Vekta differs in how modelling is embedded into daily training workflow.
Integrated workflow
WKO is primarily analysis-focused.
Vekta integrates modelling directly into daily planning, readiness, and decision support.
Applied modelling
Structural Comparison
| Dimension | Vekta | WKO |
|---|---|---|
| Primary Function | Integrated training and coaching platform | Advanced performance analytics software |
| Planning Environment | Built-in structured training calendar | No native planning calendar |
| Modelling Integration | Performance model embedded into daily workflow | Modelling accessed within analysis environment |
| Application of Modelling | Model informs prescription and training structure | Model outputs require external application |
| Decision Context | Modelling, Load, and Strain interpreted within daily workflow | Primarily analytical exploration |
| Coach–Athlete Workflow | Unified shared system | Typically used alongside separate planning platforms |
| Accessibility of Modelling | Designed for applied daily coaching | Designed for advanced analytical users |
Proven Under Pressure
This system is used in WorldTour environments such as Lidl-Trek, Decathlon CMA CGM Team, FDJ United - SUEZ and more, and applied by leading performance coaches, where model stability, clarity of interpretation, and decision quality matter under competitive pressure.

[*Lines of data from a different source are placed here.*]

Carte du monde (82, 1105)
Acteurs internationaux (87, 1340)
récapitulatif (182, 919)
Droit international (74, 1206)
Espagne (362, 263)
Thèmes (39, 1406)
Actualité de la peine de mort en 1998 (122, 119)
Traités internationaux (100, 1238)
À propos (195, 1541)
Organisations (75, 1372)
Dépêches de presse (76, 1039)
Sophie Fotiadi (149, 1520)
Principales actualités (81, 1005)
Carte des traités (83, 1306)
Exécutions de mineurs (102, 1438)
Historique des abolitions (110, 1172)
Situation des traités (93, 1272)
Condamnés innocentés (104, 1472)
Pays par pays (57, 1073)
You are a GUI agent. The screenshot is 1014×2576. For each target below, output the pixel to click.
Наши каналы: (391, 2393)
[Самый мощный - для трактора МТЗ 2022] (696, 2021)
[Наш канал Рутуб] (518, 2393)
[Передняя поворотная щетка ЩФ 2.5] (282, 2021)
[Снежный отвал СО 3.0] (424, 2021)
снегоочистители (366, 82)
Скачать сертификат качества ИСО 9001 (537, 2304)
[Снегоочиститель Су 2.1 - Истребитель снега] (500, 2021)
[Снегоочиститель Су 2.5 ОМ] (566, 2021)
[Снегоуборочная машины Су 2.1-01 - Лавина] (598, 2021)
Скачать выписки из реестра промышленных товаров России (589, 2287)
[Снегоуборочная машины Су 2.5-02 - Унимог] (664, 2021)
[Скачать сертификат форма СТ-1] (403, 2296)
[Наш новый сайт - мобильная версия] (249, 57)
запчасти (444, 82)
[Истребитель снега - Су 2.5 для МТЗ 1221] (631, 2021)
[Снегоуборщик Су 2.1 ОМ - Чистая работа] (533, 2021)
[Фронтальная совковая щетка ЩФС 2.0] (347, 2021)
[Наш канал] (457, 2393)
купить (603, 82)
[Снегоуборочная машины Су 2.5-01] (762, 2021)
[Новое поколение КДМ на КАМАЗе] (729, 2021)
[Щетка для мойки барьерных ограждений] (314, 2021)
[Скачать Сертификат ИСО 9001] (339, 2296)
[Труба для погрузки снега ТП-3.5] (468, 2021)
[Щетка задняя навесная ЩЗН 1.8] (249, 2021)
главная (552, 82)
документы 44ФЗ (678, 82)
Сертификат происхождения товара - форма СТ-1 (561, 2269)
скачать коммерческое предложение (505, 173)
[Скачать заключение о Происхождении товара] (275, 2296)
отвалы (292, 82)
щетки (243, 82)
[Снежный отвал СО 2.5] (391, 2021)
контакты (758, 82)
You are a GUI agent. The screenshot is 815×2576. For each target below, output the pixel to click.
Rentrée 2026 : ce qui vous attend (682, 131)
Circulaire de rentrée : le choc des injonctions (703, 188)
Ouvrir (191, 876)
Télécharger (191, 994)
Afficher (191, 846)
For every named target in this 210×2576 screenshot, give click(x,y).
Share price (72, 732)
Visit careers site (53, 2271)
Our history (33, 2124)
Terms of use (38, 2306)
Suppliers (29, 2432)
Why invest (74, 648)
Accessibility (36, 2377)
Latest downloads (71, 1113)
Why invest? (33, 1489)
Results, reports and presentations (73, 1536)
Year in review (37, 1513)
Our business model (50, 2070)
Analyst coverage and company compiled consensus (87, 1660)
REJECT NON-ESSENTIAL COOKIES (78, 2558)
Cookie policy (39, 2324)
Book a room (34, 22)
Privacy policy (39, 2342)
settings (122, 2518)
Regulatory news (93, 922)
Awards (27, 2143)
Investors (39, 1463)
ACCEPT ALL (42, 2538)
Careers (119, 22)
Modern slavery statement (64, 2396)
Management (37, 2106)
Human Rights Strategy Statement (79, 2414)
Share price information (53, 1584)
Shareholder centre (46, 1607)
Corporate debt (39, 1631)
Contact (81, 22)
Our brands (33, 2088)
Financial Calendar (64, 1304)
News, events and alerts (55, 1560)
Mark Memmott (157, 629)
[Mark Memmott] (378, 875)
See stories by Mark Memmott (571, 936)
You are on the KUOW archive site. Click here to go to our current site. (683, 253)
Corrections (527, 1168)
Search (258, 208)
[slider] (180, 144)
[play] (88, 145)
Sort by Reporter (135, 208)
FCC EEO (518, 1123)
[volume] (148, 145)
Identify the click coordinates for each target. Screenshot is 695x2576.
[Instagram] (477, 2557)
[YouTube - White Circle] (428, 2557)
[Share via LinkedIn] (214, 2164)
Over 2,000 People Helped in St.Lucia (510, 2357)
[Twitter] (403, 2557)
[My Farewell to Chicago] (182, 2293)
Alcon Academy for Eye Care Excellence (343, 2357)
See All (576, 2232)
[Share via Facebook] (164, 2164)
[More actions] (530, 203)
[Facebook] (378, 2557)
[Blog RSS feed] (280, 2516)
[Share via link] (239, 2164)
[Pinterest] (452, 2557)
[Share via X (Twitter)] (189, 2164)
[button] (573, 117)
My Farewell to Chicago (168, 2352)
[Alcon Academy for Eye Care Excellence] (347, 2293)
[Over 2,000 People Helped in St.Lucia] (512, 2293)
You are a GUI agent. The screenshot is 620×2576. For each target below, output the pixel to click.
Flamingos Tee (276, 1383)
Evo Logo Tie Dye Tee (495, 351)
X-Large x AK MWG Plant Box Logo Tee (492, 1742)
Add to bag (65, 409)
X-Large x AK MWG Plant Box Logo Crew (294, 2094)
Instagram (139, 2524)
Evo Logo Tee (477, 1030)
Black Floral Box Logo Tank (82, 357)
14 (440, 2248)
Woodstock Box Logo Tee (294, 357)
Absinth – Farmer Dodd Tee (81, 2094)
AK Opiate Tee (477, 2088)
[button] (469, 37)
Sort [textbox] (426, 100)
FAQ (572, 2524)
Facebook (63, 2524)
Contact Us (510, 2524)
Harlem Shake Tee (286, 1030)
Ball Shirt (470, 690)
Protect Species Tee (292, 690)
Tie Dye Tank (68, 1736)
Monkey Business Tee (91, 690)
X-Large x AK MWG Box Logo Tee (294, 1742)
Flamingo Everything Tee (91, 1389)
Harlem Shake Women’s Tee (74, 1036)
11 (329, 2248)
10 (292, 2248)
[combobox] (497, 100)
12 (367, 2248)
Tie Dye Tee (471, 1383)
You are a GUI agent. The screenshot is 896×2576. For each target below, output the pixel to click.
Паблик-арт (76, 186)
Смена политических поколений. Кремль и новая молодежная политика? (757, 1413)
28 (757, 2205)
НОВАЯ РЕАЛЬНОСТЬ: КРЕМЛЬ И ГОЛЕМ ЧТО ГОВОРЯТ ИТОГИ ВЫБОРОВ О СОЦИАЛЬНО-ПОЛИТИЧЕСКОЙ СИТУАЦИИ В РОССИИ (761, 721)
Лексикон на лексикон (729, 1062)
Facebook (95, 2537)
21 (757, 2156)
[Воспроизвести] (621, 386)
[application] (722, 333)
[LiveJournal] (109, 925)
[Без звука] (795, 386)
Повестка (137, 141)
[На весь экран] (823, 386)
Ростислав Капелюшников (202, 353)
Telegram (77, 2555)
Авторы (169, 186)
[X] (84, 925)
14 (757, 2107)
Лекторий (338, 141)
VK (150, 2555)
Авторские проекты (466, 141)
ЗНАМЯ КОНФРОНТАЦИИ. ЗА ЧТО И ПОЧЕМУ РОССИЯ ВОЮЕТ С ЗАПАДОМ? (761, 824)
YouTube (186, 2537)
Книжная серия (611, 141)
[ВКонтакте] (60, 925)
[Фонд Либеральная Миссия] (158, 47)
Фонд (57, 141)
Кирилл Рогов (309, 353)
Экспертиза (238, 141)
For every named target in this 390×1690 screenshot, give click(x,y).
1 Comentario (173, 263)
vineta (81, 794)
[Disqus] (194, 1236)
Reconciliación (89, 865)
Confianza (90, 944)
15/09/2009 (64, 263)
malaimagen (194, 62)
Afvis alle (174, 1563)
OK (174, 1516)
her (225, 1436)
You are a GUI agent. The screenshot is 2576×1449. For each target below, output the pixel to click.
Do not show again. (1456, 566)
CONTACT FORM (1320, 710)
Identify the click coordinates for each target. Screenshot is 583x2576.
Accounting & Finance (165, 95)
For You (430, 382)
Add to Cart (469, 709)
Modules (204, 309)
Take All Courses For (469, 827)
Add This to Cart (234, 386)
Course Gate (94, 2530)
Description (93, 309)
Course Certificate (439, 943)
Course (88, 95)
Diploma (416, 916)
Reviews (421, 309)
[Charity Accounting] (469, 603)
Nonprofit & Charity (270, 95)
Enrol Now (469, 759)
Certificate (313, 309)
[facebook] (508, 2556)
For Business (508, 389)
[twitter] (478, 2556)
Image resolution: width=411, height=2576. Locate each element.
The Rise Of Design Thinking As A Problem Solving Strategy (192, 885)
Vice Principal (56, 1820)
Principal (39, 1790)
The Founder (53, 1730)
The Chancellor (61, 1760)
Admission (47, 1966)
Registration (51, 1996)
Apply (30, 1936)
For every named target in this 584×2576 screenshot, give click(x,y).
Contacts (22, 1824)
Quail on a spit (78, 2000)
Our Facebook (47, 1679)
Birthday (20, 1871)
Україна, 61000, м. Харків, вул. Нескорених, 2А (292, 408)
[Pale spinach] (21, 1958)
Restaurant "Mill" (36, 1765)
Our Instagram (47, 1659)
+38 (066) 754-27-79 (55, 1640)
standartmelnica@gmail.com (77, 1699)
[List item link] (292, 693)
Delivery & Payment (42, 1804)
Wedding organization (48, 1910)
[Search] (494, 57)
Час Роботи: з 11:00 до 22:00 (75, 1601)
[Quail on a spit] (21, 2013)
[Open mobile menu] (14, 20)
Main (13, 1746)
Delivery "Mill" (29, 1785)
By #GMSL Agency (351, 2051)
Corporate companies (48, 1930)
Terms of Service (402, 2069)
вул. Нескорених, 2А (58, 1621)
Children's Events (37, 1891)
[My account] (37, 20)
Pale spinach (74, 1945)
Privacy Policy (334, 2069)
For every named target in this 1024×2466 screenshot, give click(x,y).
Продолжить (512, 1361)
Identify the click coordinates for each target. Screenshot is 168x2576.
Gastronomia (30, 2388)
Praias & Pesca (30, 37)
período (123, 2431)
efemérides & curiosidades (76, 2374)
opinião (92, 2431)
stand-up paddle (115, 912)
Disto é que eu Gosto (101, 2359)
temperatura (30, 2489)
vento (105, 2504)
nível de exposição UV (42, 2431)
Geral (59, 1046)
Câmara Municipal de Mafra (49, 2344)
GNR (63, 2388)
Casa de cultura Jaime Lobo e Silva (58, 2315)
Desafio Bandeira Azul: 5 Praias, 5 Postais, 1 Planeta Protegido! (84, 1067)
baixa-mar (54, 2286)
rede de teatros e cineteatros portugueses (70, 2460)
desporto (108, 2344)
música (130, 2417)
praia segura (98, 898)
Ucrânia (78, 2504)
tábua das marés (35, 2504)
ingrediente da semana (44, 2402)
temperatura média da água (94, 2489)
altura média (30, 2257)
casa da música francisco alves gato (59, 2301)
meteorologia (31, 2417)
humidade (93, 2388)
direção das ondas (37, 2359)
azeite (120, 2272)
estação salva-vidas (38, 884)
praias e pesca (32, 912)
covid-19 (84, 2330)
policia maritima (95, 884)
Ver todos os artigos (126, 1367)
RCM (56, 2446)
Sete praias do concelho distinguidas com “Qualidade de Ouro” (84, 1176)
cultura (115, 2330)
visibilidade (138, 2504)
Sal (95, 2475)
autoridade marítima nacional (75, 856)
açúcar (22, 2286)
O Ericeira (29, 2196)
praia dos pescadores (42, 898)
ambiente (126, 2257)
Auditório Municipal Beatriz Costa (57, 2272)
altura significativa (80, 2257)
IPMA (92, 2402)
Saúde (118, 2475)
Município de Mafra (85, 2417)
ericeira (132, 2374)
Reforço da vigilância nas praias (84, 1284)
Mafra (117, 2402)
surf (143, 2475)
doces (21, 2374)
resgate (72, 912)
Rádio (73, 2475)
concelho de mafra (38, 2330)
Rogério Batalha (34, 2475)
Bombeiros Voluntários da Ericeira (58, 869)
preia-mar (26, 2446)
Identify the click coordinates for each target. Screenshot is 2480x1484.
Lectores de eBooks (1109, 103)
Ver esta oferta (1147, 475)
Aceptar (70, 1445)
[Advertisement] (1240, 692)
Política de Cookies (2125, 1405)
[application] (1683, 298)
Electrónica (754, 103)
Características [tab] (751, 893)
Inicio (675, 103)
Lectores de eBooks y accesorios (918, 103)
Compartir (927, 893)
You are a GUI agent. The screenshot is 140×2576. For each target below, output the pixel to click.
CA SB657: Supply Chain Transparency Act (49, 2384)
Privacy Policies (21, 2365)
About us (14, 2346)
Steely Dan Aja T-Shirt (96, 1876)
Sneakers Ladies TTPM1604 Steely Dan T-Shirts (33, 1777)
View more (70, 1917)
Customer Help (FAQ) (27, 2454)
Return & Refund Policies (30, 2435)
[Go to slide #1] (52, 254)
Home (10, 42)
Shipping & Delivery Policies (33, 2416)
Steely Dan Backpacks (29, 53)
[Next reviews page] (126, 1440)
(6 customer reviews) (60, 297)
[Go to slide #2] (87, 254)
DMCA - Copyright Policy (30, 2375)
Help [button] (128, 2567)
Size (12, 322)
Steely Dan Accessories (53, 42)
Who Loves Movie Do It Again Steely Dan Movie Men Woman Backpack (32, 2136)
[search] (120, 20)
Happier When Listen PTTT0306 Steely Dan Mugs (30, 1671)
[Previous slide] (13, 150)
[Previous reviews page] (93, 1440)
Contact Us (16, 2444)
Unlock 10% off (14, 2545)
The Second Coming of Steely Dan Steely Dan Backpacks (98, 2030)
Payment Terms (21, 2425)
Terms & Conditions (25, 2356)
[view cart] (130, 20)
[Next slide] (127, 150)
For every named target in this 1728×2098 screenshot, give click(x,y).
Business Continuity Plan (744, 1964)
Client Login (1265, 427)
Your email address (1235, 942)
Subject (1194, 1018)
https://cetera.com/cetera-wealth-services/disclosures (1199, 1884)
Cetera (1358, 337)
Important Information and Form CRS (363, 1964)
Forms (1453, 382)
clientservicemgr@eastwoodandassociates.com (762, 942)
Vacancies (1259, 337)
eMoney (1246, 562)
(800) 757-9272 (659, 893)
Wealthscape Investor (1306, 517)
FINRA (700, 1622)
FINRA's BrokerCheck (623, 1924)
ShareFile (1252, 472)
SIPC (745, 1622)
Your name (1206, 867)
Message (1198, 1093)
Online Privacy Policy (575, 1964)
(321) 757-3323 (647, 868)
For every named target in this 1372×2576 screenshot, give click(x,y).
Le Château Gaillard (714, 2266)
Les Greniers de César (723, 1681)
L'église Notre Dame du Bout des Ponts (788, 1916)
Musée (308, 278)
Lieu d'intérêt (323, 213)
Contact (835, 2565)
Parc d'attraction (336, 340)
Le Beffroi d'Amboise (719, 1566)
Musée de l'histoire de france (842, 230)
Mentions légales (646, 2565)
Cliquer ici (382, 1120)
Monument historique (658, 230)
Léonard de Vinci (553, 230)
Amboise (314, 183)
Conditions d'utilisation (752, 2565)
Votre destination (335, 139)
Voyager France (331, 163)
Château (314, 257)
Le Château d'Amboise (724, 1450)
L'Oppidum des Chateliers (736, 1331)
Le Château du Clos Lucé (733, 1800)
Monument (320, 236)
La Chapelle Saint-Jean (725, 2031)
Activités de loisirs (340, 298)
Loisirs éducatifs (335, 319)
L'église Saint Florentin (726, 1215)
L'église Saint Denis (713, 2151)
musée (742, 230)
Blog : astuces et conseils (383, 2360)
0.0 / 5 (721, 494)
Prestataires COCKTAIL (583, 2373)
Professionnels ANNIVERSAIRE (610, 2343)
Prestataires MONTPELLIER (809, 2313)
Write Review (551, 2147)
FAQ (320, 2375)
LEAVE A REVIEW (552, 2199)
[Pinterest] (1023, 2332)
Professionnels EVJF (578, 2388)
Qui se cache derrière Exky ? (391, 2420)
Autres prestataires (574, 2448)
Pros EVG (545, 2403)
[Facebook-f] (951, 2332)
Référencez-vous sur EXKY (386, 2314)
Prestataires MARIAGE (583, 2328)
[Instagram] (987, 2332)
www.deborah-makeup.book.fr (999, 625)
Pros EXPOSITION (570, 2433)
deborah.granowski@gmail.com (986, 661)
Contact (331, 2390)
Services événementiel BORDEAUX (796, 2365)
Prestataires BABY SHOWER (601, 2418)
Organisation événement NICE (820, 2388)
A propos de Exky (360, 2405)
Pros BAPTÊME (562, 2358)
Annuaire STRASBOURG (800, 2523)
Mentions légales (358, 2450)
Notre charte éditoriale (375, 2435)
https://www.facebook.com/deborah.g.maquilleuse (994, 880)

The same architecture benefits coaches and committed athletes who want clarity, structure, and training decisions grounded in physiology rather than generic scoring.

Who Vekta Is Built For
Vekta is built for coaches and athletes who train with intent.
If you use a power meter, track your training, and want your data interpreted in alignment with physiology, the platform is designed for you.
It supports:
Coaches managing one athlete or a full roster
Athletes preparing for local races, national events, or long-distance challenges
Riders who want clarity on how their capacity is developing
Endurance athletes who prefer structure over generic scoring
The same modelling architecture used in WorldTour environments is available to anyone who values structured, evidence-aligned training decisions.
You do not need to be elite. You need to care about how you train.
Conclusion
The same modelling architecture used in WorldTour environments is available to anyone who values structured, evidence-aligned training decisions.
You do not need to be elite. You need to care about how you train.